Cheney sisters disagree when it comes to same-sex marriage


The Cheney sisters were close growing up, especially during their father’s race as former President Bush’s running mate in 2000. But in August 2013, their sibling bond was stressed.

Liz Cheney, who is running for a Senate seat in Wyoming, announced her opposition to same-sex marriage over the summer. Mary, who is openly gay and married, says the two have not spoken since.

But the feud has not been a silent one. While neither has made direct contact with the other, social media has served as a public outlet for their dispute.

On Sunday, Mary and her wife, Heather Poe, were watching Fox News together when Liz appeared on air.

Discussing her views against marriage equality, Liz brought up her sister, describing their debate as “just an area where we disagree.”

Both Mary and Heather were hurt by Liz’s statement, and both took to Facebook to respond.

“Liz—this isn’t just an issue on which we disagree,” Mary wrote on Sunday night. “You’re just wrong—and on the wrong side of history.”

Poe, who came up with the idea to respond using social media, also used the opportunity to subtly resurface rumors of political motivation surrounding Liz’s move from Virginia to Wyoming.

“I can’t help but wonder how Liz would feel if, as she moved from state to state, she discovered that her family was protected in one but not the other,” wrote Heather. “Yes, Liz, in fifteen states and the District of Columbia you are my sister-in-law.”

The sisters’ famous former vice president father does not share Liz’s anti-gay beliefs. In fact, he staunchly disagreed with Bush’s support for a constitutional amendment banning same-sex marriage, and in 2011 he told Barbara Walters, “I certainly don’t have a problem with [marriage equality].”

Liz Cheney, who is looking to uproot longtime resident of Wyoming and current Republican Senator Michael B. Enzi, is hoping her “family values” will appeal to conservative and Tea Party voters.

“I love my sister and her family and have always tried to be compassionate towards them,” Liz wrote in an email statement. “I believe that is the Christian way to behave.” Those close to Liz have said that she is “irritated” by her sister’s decision to publicize their disagreement, and that she finds it “hypocritical” considering Mary’s work on Bush’s re-election campaign.

Mary told the “New York Times” that she had always assumed her sister shared her father’s supportive standards, and had no evidence to the contrary until Liz’s announcement in August.

Poe believes that, given Liz’s private support in the past, this public disapproval of same-sex marriage is nothing but a political ploy.

“Liz has been a guest in our home, has spent time and shared holidays with our children, and when Mary and I got married in 2012—she didn’t hesitate to tell us how happy she was for us,” said Poe. “To have her say she doesn’t support our right to marry is offensive to say the least.”

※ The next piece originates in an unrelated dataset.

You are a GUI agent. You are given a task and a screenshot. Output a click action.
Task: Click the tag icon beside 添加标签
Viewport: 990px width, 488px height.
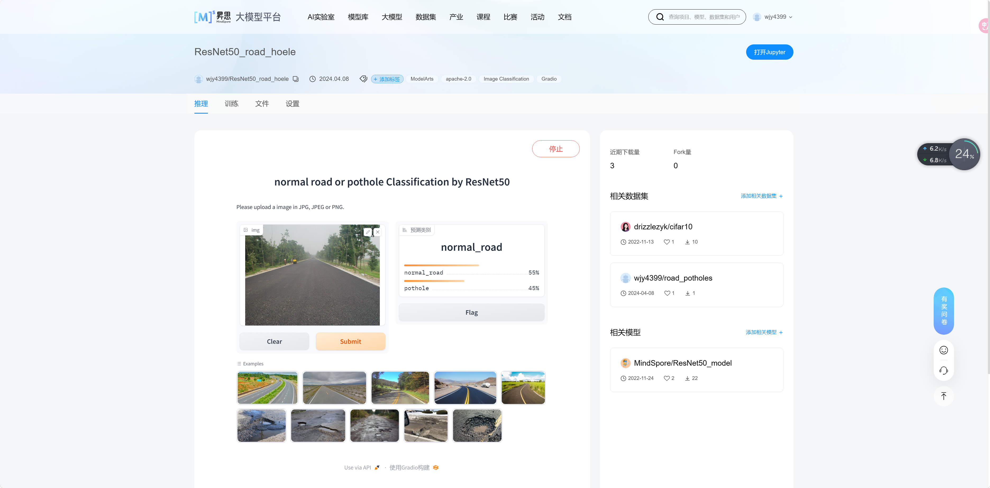click(363, 79)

According to Mary, reconciliation with his sister will be impossible until Liz changes her opinion.

“What amazes me is that she says she’s running to be a new generation of leaders,” said Mary. “I’m not sure how sticking to the positions of the last 20 or 30 years is the best way to do that.”

Regardless, during her Fox appearance on Sunday night, Liz made it clear that she would continue to campaign against marriage equality.

Dick Cheney is a strong and visible supporter in his daughter’s campaign for a Wyoming Senate seat, despite their conflicting views.

Dick and Lynne Cheney are “stuck in an awful position” between their daughters, says Mary, but they try to be “as neutral as they can.” As per tradition, the family will journey to Jackson Hole for Christmas, and it seems tensions will be high.

“I will not be seeing her,” said Mary.

Noreen Malone of the New Republic says that Liz’s “family values” are hypocritical, a quality that will not bode well in her campaign.

“Her ‘family values’ position has very publicaly made her actual family values (love, loyalty) look pretty rotten,” wrote Malone. “Worse, it looks like the position she’s ruining her relationship with her sister over isn’t really one she holds, making her not just heartless but a hypocrite—which doesn’t play well just about anywhere.”